[Element and text position data]
★ ★ ★ ★ ★ ★ ★

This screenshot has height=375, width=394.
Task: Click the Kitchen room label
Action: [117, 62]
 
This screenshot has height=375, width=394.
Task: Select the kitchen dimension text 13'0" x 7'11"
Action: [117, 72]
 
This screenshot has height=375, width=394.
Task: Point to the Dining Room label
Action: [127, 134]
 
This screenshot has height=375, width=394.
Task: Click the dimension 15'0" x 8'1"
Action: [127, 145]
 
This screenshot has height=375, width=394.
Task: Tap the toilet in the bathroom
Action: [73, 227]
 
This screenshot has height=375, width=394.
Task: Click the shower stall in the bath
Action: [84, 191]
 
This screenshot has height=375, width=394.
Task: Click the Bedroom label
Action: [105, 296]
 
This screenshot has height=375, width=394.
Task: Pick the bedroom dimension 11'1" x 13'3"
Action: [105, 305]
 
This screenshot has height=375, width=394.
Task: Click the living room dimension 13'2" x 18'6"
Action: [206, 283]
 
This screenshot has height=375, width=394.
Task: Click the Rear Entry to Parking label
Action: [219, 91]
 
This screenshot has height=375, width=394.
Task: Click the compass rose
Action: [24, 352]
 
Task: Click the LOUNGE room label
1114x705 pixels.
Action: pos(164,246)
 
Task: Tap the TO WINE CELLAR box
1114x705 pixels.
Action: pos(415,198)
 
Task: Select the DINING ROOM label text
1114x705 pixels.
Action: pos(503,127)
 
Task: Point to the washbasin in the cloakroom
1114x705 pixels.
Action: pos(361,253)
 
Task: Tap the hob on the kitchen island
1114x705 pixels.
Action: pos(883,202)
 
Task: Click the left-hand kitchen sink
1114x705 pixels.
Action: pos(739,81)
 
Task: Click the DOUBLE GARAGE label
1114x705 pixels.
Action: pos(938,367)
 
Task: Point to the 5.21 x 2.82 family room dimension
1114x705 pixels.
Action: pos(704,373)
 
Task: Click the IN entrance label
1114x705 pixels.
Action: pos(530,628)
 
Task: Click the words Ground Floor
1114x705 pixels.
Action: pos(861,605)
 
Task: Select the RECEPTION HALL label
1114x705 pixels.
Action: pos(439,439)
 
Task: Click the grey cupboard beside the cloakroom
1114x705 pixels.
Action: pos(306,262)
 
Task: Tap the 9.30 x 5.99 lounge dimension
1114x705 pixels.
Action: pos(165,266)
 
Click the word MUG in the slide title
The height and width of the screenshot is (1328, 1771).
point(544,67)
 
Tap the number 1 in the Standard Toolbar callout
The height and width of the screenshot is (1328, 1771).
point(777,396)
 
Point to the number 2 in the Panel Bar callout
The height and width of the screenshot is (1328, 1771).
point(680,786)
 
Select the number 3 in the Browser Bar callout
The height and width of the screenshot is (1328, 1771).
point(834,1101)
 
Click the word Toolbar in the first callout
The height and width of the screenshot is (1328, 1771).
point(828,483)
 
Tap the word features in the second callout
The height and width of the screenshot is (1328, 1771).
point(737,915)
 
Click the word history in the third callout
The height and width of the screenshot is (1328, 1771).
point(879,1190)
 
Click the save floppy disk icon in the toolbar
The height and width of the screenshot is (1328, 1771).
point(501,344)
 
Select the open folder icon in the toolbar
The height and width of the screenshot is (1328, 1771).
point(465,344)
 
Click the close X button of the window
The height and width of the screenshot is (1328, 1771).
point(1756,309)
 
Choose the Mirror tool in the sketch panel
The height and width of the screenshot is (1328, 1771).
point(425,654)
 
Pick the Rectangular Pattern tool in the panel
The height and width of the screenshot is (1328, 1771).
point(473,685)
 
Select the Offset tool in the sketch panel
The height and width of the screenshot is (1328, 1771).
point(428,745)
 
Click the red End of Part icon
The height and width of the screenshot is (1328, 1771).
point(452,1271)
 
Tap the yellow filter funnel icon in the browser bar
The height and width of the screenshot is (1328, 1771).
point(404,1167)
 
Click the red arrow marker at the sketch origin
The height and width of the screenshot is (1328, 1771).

★ ★ ★ ★ ★ ★ ★

▶ What to work on
Swap "callout" for "bubble" in the data, starting at the line that has "Task: Tap the 9.30 x 5.99 lounge dimension" and stopping after the line that has "point(404,1167)". Return only those lines, with everything else left unchanged.

▶ Solution for this problem
Task: Tap the 9.30 x 5.99 lounge dimension
1114x705 pixels.
Action: pos(165,266)
 
Click the word MUG in the slide title
The height and width of the screenshot is (1328, 1771).
point(544,67)
 
Tap the number 1 in the Standard Toolbar bubble
The height and width of the screenshot is (1328, 1771).
point(777,396)
 
Point to the number 2 in the Panel Bar bubble
The height and width of the screenshot is (1328, 1771).
point(680,786)
 
Select the number 3 in the Browser Bar bubble
The height and width of the screenshot is (1328, 1771).
point(834,1101)
 
Click the word Toolbar in the first bubble
The height and width of the screenshot is (1328, 1771).
point(828,483)
 
Tap the word features in the second bubble
The height and width of the screenshot is (1328, 1771).
point(737,915)
 
Click the word history in the third bubble
The height and width of the screenshot is (1328, 1771).
point(879,1190)
 
Click the save floppy disk icon in the toolbar
The height and width of the screenshot is (1328, 1771).
point(501,344)
 
Select the open folder icon in the toolbar
The height and width of the screenshot is (1328, 1771).
point(465,344)
 
Click the close X button of the window
The height and width of the screenshot is (1328, 1771).
point(1756,309)
 
Choose the Mirror tool in the sketch panel
The height and width of the screenshot is (1328, 1771).
point(425,654)
 
Pick the Rectangular Pattern tool in the panel
The height and width of the screenshot is (1328, 1771).
point(473,685)
 
Select the Offset tool in the sketch panel
The height and width of the screenshot is (1328, 1771).
point(428,745)
 
Click the red End of Part icon
The height and width of the screenshot is (1328, 1771).
point(452,1271)
 
Tap the yellow filter funnel icon in the browser bar
The height and width of the screenshot is (1328, 1771).
point(404,1167)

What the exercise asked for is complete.